[PR #215] feat(evals): add harbor infra for terminal-bench evals #218

Open
opened 2026-02-16 06:17:28 -05:00 by yindo · 0 comments
Owner

📋 Pull Request Information

Original PR: https://github.com/langchain-ai/deepagentsjs/pull/215
Author: @maahir30
Created: 2/10/2026
Status: 🔄 Open

Base: mainHead: harbor-evals


📝 Commits (5)

📊 Changes

23 files changed (+3659 additions, -2 deletions)

View changed files

📝 .gitignore (+8 -1)
📝 eslint.config.ts (+1 -1)
libs/harbor/Makefile (+94 -0)
libs/harbor/README.md (+256 -0)
libs/harbor/package.json (+78 -0)
libs/harbor/python/deepagents_js_harbor/__init__.py (+4 -0)
libs/harbor/python/deepagents_js_harbor/langsmith_environment.py (+337 -0)
libs/harbor/python/deepagents_js_harbor/upload_to_langsmith.py (+565 -0)
libs/harbor/python/deepagents_js_harbor/wrapper.py (+487 -0)
libs/harbor/python/langsmith-env-config.yaml (+7 -0)
libs/harbor/python/pyproject.toml (+46 -0)
libs/harbor/scripts/harbor_langsmith.py (+359 -0)
libs/harbor/src/index.ts (+29 -0)
libs/harbor/src/rpc-protocol.test.ts (+97 -0)
libs/harbor/src/rpc-protocol.ts (+189 -0)
libs/harbor/src/rpc-sandbox.test.ts (+300 -0)
libs/harbor/src/rpc-sandbox.ts (+266 -0)
libs/harbor/src/runner.int.test.ts (+187 -0)
libs/harbor/src/runner.ts (+221 -0)
libs/harbor/tsconfig.json (+8 -0)

...and 3 more files

📄 Description

Summary

  • Adds the ability to run deepagents-js against terminal-bench benchmarks via Harbor.

  • Harbor is a Python-only benchmark framework -- it can only load Python agent classes. Since our agent runs in Node.js, we need a thin Python wrapper that acts as a bridge between the two runtimes. This PR adds that bridge.

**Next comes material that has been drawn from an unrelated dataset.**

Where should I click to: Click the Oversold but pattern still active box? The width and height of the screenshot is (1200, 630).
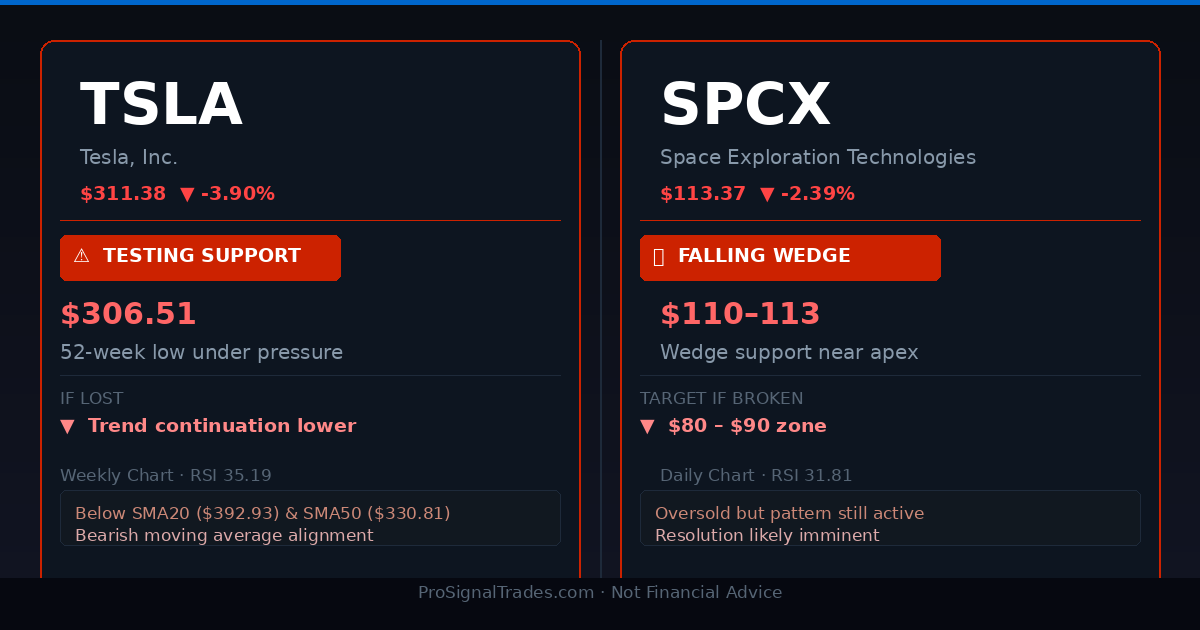[890, 518]
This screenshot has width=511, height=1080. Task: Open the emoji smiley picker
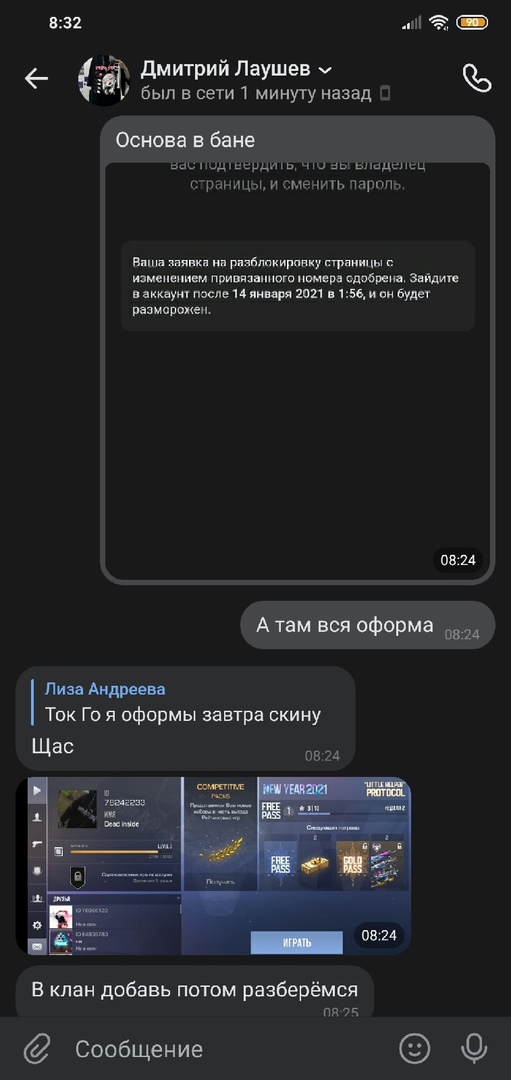pos(415,1049)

  • Also adds support for running benchmarks on LangSmith hosted sandboxes as a custom Harbor environment, alongside Docker and Daytona.

Architecture

Harbor requires agents to be Python classes extending BaseAgent. Our wrapper (DeepAgentsJSWrapper) satisfies that contract but delegates all actual agent work to Node.js:

  1. Harbor calls run(instruction, environment) on our Python wrapper
  2. Python spawns a Node.js subprocess running runner.ts, which creates a deepagents agent
  3. The two processes communicate via JSON-RPC over stdin/stdout:
    • When the JS agent needs to execute a shell command (e.g., ls -la), the Node process sends an exec_request to Python
    • Python calls Harbor's environment.exec() (which runs the command in the sandboxed container) and sends the result back as an exec_response
    • All file operations (read, write, edit, grep, glob) are handled inside Node by the existing BaseSandbox class, which builds shell commands and routes them through execute()
  4. When the agent finishes, Node sends a done message with the full message history, and Python saves the trajectory in Harbor's ATIF format
Harbor (Python)  →  wrapper.py (Python)  →  runner.ts (Node.js)  →  createDeepAgent (JS)
                         ↑                        ↓
                         ↑    exec_request/exec_response
                         ↑    (JSON-RPC over stdin/stdout)
                         ↑                        ↓
                    environment.exec()    ←   RpcSandbox.execute()
                    (runs in sandbox)

LangSmith Sandbox Support

Adds LangSmithEnvironment, a custom Harbor BaseEnvironment implementation backed by the langsmith.sandbox SDK. Harbor supports custom environments via --environment-import-path (or environment.import_path in YAML config), which dynamically imports any class that extends BaseEnvironment.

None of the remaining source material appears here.